L’OUBLI ET LE RENOM
L’affaire majeure du héros grec consiste à accéder à la renommée. La mort sera douce si les générations se souviennent de votre nom. Tout Grec accepte l’idée que la vie est absurde : nous ne nous sentons pas naître, nous allons vers la mort, nous vivons trop vite. Dans ce court intervalle entre le néant des origines et l’abîme de la destination, peu de temps pour un acte frappant, une bonne vie, une belle mort.
La gloire alors est le chemin le plus court vers la mémoire collective.
Homère a exaucé une partie des vœux grecs : malgré les efforts des managers de la gouvernance démocratique pour saboter l’héritage, nous parlons encore aujourd’hui d’Ajax, de Diomède, d’Achille et de Ménélas. Ils sont avec nous, ils sont parmi nous. Par la grâce du texte, ils n’ont pas été oubliés.

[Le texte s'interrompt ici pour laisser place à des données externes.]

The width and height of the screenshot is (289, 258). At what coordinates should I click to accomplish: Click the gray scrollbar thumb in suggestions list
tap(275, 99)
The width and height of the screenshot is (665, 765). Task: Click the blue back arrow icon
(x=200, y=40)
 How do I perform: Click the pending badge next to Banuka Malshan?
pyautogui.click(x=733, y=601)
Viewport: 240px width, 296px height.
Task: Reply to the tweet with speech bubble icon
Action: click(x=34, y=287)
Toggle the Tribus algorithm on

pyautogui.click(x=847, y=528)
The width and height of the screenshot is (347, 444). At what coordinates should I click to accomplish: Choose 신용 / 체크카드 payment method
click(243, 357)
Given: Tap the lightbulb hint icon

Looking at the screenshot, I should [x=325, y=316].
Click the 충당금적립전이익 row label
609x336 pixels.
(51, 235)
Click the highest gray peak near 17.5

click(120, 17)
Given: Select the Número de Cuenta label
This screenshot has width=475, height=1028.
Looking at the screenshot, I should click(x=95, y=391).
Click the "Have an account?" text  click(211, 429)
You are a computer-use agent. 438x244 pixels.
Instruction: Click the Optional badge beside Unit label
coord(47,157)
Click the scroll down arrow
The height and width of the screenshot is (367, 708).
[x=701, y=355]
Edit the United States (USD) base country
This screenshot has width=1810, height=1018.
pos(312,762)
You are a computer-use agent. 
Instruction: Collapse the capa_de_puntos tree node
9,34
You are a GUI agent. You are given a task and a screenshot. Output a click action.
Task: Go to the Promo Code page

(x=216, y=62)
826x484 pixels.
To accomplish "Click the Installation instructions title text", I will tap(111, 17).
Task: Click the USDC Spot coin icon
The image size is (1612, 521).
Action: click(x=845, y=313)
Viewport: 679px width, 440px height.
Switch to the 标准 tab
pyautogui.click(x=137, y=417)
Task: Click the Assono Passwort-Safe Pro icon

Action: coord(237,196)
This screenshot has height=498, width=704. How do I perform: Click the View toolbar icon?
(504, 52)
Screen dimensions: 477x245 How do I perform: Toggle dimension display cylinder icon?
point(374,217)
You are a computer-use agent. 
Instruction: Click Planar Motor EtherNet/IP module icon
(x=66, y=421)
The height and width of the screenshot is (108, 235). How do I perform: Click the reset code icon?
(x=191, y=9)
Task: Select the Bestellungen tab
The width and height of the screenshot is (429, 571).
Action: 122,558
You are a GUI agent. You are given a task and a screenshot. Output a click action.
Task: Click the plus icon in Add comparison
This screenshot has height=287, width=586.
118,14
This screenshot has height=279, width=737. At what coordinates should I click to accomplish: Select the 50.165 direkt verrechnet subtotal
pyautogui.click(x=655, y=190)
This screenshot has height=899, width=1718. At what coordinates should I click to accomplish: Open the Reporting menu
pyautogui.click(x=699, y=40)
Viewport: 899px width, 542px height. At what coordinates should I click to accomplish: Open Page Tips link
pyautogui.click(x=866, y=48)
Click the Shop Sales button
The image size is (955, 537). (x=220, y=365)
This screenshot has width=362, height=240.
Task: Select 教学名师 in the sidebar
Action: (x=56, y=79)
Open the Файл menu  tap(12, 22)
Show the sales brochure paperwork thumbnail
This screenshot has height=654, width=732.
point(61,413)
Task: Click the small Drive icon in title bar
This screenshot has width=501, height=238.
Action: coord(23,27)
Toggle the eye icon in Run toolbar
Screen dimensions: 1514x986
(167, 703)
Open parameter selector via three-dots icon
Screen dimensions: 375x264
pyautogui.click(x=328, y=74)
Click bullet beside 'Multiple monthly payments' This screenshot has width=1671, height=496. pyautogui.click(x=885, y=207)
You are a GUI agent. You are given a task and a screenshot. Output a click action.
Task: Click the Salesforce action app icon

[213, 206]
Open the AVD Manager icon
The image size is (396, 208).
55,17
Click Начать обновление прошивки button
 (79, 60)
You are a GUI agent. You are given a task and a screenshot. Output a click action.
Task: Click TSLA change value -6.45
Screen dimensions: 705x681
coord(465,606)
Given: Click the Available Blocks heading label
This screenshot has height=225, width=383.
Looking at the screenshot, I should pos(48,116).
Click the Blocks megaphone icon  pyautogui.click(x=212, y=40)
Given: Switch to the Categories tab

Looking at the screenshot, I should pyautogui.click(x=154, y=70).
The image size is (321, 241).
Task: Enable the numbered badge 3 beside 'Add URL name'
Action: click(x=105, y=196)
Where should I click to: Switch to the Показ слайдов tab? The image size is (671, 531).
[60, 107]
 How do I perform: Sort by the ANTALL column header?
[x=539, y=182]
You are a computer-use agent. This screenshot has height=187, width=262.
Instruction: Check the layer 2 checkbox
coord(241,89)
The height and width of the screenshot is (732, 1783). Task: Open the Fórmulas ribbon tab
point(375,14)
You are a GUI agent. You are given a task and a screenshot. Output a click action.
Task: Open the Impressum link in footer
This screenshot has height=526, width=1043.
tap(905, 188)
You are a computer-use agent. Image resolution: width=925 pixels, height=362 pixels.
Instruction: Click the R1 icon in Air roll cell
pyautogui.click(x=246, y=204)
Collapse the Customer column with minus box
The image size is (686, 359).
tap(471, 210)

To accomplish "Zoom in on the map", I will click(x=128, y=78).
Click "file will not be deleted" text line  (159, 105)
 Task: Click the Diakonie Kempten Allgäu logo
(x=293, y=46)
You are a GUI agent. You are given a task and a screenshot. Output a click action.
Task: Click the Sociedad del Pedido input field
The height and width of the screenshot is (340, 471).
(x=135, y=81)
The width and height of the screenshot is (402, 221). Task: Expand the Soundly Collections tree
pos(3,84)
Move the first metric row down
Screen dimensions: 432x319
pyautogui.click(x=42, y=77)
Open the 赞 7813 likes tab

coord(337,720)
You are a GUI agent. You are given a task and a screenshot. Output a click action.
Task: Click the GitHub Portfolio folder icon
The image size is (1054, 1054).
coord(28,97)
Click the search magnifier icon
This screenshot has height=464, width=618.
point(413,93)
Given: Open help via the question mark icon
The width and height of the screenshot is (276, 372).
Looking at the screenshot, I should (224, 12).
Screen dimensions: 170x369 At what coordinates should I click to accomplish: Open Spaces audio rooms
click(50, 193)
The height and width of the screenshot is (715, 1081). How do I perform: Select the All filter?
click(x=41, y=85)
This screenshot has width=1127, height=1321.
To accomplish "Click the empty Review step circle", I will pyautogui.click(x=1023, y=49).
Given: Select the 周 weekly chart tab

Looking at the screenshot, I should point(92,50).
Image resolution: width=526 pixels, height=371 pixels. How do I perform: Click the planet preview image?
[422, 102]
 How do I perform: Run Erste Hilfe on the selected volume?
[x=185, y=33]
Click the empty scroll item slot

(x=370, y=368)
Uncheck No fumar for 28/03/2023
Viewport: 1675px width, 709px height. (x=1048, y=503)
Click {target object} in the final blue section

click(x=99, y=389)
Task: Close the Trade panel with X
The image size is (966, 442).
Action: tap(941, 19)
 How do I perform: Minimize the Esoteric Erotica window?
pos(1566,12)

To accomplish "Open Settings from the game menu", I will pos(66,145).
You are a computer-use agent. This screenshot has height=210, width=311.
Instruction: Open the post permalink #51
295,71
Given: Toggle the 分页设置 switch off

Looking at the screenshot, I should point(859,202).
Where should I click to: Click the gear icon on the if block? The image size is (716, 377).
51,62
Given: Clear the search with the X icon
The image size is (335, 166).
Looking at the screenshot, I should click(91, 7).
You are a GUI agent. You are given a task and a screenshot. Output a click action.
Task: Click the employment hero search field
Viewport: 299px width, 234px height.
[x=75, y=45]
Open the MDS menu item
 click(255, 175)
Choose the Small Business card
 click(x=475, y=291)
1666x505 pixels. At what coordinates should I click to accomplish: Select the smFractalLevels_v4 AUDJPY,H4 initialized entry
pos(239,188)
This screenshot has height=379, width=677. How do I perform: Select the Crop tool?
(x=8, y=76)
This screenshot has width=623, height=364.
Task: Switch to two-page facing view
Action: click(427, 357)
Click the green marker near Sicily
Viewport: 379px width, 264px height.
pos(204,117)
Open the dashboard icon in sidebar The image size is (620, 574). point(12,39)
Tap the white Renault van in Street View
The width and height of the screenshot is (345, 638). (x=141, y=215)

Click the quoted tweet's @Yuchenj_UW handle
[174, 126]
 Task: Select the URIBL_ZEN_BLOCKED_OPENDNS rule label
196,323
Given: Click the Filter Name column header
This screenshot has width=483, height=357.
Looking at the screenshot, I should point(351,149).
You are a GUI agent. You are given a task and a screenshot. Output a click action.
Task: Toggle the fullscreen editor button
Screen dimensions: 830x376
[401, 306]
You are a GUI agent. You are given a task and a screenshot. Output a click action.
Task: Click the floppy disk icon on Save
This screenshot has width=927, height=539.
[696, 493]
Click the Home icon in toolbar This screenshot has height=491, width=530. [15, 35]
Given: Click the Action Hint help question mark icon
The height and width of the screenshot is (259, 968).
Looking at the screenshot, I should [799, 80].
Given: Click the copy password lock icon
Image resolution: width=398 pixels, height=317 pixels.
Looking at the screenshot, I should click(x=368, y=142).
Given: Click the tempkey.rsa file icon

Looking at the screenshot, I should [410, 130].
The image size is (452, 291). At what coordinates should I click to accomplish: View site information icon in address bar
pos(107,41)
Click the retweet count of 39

Ah ! puissé-je ne pas mourir sans combat ni sans gloire,
mais accomplir un exploit qu’apprendront les hommes à naître
(Iliade, XXII, 304-305)
supplie Hector avant son duel contre Achille. Hector est pourtant le plus humain des héros, le plus raisonné et le mieux disposé à vivre une vie d’homme. Hector dont la prière a été entendue puisque je gage que certains de mes lecteurs portent son prénom. Que le premier Hector qui lise ces mots écrive à la maison d’édition (Équateurs, 35, rue de la Harpe, Paris V e) : on lui fera parvenir un exemplaire de la traduction de l’Iliade par Philippe Brunet aux éditions Points/Seuil.
Si l’ambition suprême est la mémoire collective, la hantise est l’oubli. Peu importe la mort, elle viendra. Peu importe la guerre, on ne la refuse pas. Peu importe le sacrifice : chacun l’accepte (Hélène en offre la plus noble illustration). Peu importe la souffrance physique, elle est le lot de tous. Ce que le Grec redoute, c’est l’anonymat. Le naufrage, dans les eaux de la mer, constitue la pire des fins. Car la mer vous aspire, jetant sur votre corps un voile ineffable.
L’héroïsme grec ne peut se satisfaire d’un effet de théâtre, il aspire à l’éternité du souvenir. Le coup d’éclat sans postérité resterait un pétard dans le néant.
Quand Télémaque rencontre Nestor et lui demande d’évoquer la mémoire d’Ulysse son père, le vieux compagnon d’armes lui donne la clef de la vie réussie :
Et toi, ami, grand et beau comme te voilà,
sois courageux, pour être glorifié plus tard !
(Odyssée, III, 199-200)
Pénélope elle-même conçoit moins de craintes à voir mourir son fils qu’à le voir périr sans renom :
c’est mon fils chéri que m’enlèvent les vents,
sans gloire, loin d’ici.
(Odyssée, IV, 727-728.)
Même Athéna s’y met, secouant Télémaque de sa torpeur d’enfant :
Tu le sais, il ne s’agit plus
de te montrer enfant : l’âge en est désormais passé.
Ignores-tu la gloire qu’a conquise Oreste
dans le monde, en ayant tué cet assassin,
Égisthe le rusé, qui lui avait tué son père ?
(Odyssée, I, 296-300.)
Hannah Arendt voyait dans le renom – le kleos – la possibilité pour les hommes de gagner un peu de divinité en gravant leur nom au fronton de l’humanité. Les scènes de massacres de l’Iliade, prouesses littéraires, auraient donc une destination infiniment précieuse. Elles offriraient aux victimes d’échapper à l’idiotie du présent, à l’absurdité de notre condition, à la fragilité de l’existence. Une seule règle sous l’armure : qu’on se souvienne du guerrier.